GIVEN RECORDS: Begin

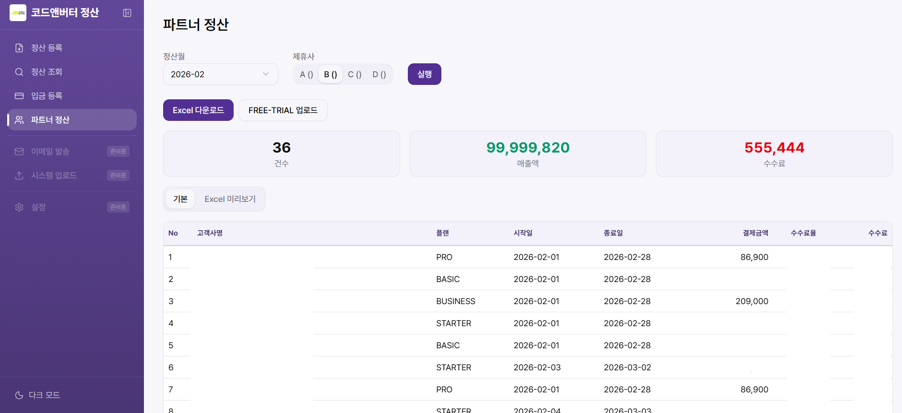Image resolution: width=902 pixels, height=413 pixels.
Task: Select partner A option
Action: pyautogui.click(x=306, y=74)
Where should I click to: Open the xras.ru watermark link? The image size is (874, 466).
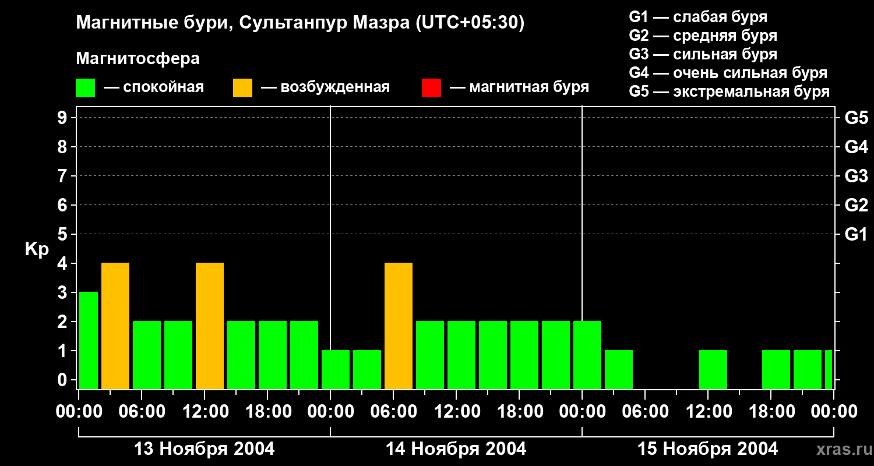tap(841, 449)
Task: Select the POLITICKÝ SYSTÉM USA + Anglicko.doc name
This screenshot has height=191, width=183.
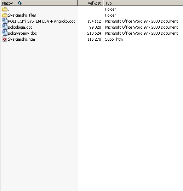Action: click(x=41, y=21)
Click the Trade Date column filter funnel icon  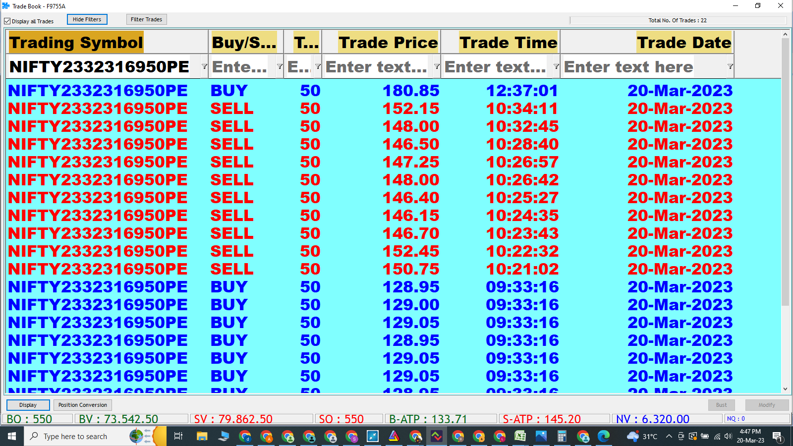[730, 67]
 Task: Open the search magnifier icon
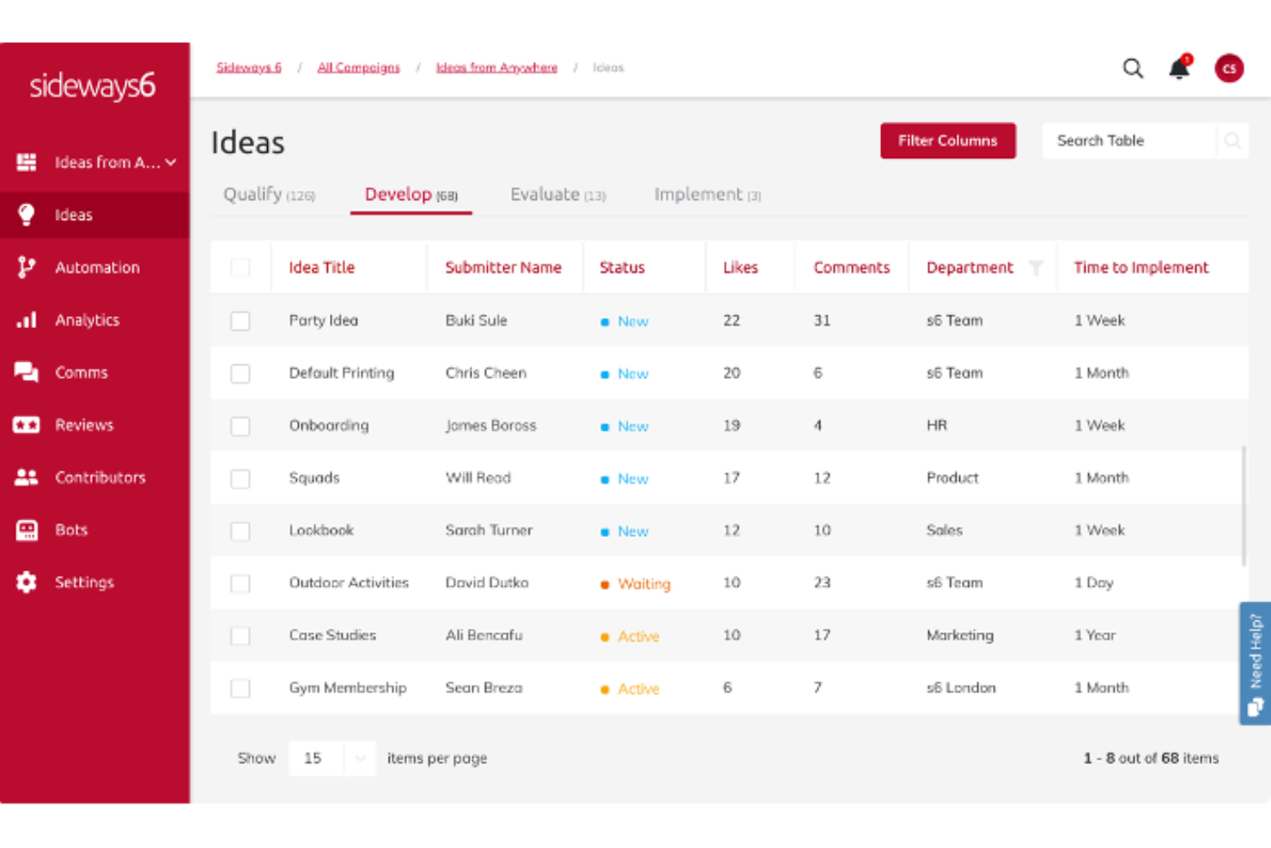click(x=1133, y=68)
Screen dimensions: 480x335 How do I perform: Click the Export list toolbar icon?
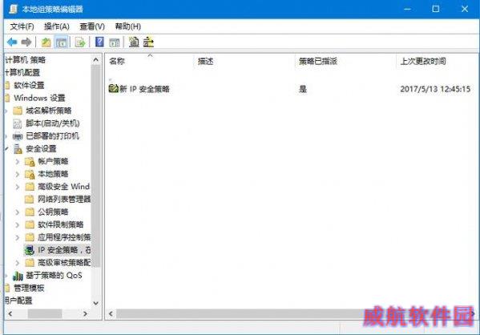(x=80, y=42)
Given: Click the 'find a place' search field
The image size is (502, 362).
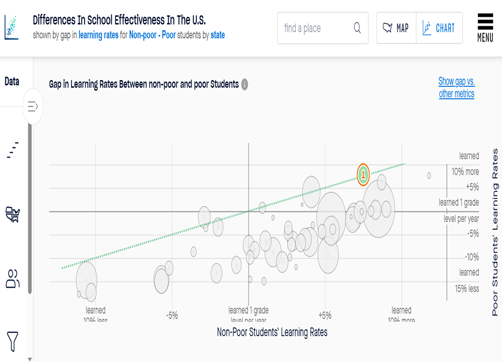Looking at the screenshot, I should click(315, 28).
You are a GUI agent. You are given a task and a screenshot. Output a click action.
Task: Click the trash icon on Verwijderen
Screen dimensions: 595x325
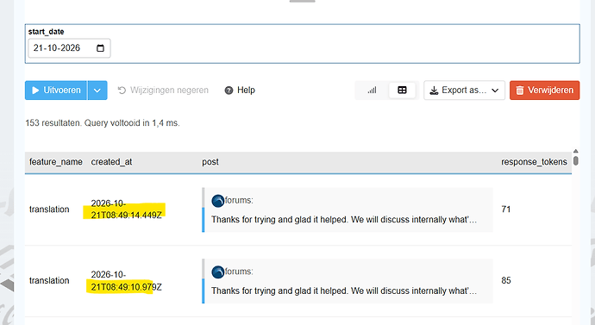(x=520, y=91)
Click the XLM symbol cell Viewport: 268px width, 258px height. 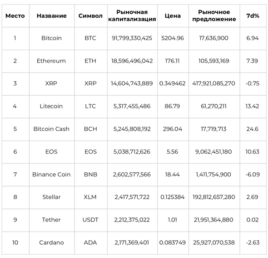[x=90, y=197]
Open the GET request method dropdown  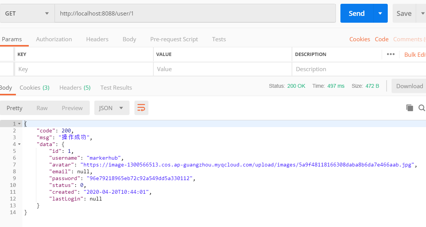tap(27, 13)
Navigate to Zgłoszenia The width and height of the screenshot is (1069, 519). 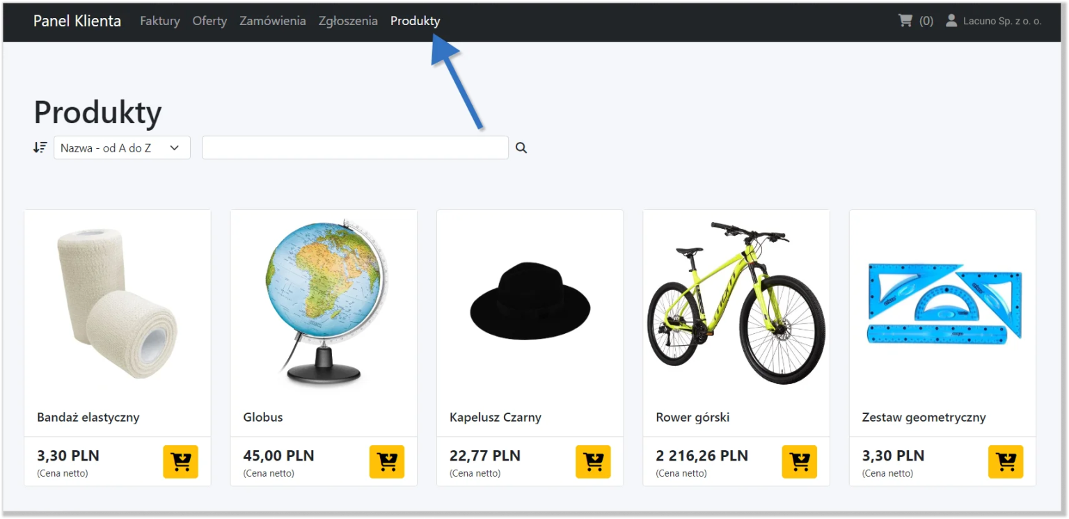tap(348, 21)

GIVEN RECORDS: End
GIVEN RECORDS: Begin

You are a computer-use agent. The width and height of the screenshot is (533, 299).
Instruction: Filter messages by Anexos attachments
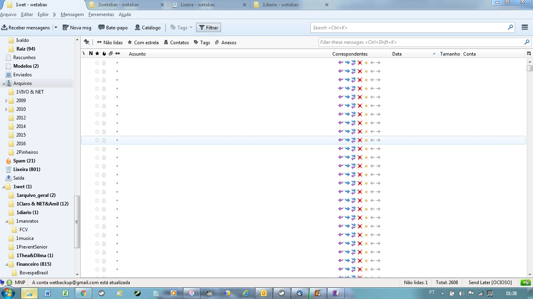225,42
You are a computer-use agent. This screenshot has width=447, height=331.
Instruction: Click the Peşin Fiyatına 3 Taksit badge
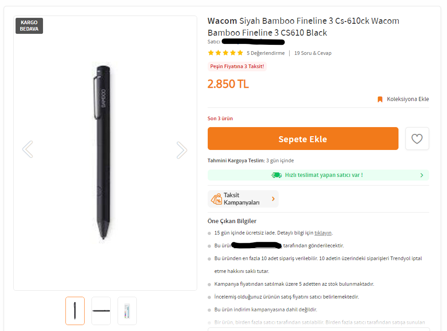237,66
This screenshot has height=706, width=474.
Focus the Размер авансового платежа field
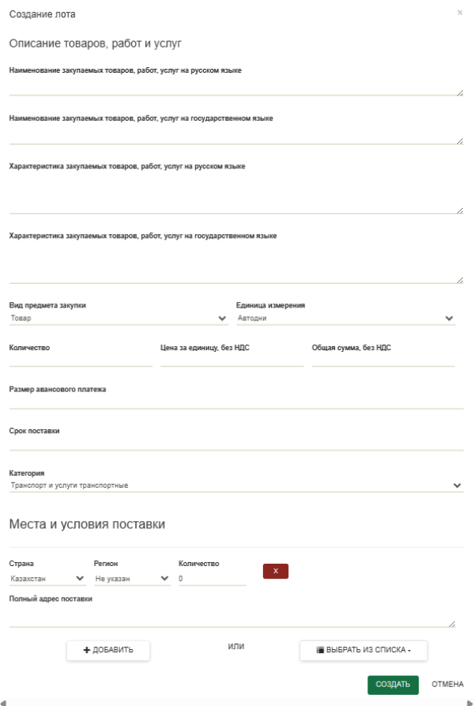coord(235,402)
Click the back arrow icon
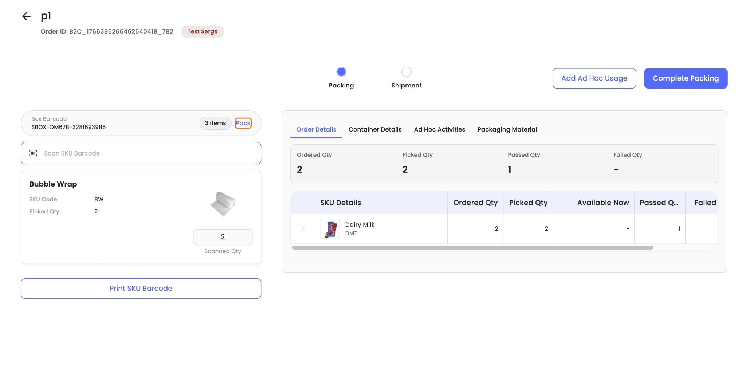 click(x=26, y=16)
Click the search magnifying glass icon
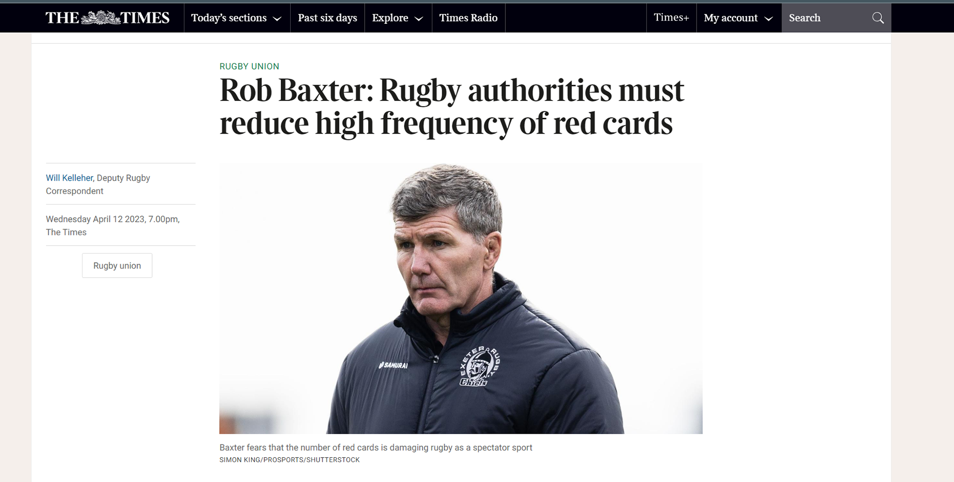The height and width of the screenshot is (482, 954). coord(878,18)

GIVEN RECORDS: End

■ TASK INSTRUCTIONS ■
The answer must be every line from the records above that contains "computer".

■ ANSWER BOX ■
You are a computer-use agent. The width and height of the screenshot is (533, 299).
You are a computer-use agent. This screenshot has width=447, height=331.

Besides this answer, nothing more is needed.